By the early Fifies her marriage had effectively ended. At a Party school in the summer of 1953 she met Eddie Frow. He was 16 years her elder and had joined the Communist Party in 1924. A member of the Amalgamated Engineering Union, he was at the heart of the Manchester trade union left. Eddie was an autodidact who could epitomise the Communist proletarian ideal. His marriage too was in difficulties.
Their relationship quickly deepened but they had reckoned without some officials' concern for the Party's good name. Ruth was directed not to move to Manchester. Instead she lived and taught in Liverpool for a year, with Eddie visiting at weekends, before she eventually arrived in Manchester at the beginning of 1955.
Their partnership was based on complementary strengths and needs. Their shared commitment to the Communist Party survived Cold War rigours and Krushchev's disclosures of Stalin's crimes. Ruth became critical of the Soviet Union but remained resolutely loyal to the Party. She was also heavily involved in the Campaign for Nuclear Disarmament. She reacted vigorously against the sexism of much male trade unionism, not least Eddie's beloved AEU, but she rejected feminist arguments for separate political initiatives.
They had each developed a book collection. "These books are complementary to mine" had been one of Eddie's earliest chat-up lines. When they moved into a semi-detached house in King's Road, Old Trafford in 1956, the Working Class Movement Library was born. Their collection expanded through the house. A visitor noted that "the only room where there is nothing to read is the loo".
Every summer they toured secondhand booksellers, beginning in a 1937 Morris van and graduating to a caravan. Books and pamphlets were supplemented by cartoons, trade union emblems and commemorative pottery. No 111, King's Road – a thoroughly suburban location – became a venue for researchers into the varieties of the British left. Ruth and Eddie became a well-known partnership – genial and enthusiastic hosts, publishers, presenters at conferences, typically in tandem, and organisers of walks around Manchester's radical sites.
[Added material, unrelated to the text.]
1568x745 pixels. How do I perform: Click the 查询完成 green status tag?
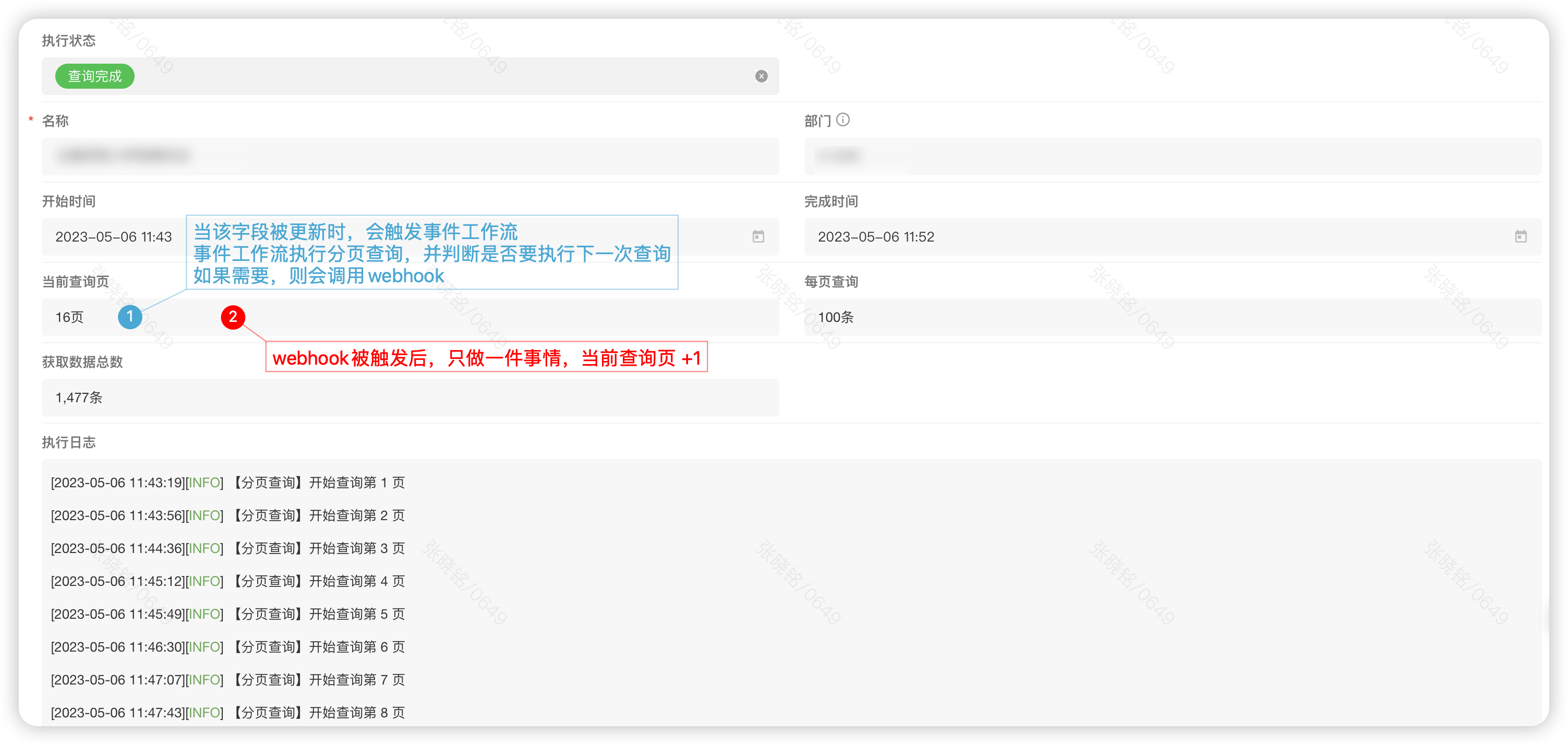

The library's move to Jubilee House on the Crescent in Salford came in 1987, with the backing of Salford City Council.
The vitality of the library contrasted with the fortunes of the political organisation to which Ruth Frow had given her life. In 1987 she and Eddie were expelled from the disintegrating Communist Party. Eddie died in 1997, a few weeks after Labour returned to government. Ruth commented at his funeral that at least he hadn't had time to become disillusioned.
Yet the library remains as an internationally acclaimed achievement, a demonstration of the power of the democratic intellect and of the commitment of its founders to collective virtues in an individualistic culture.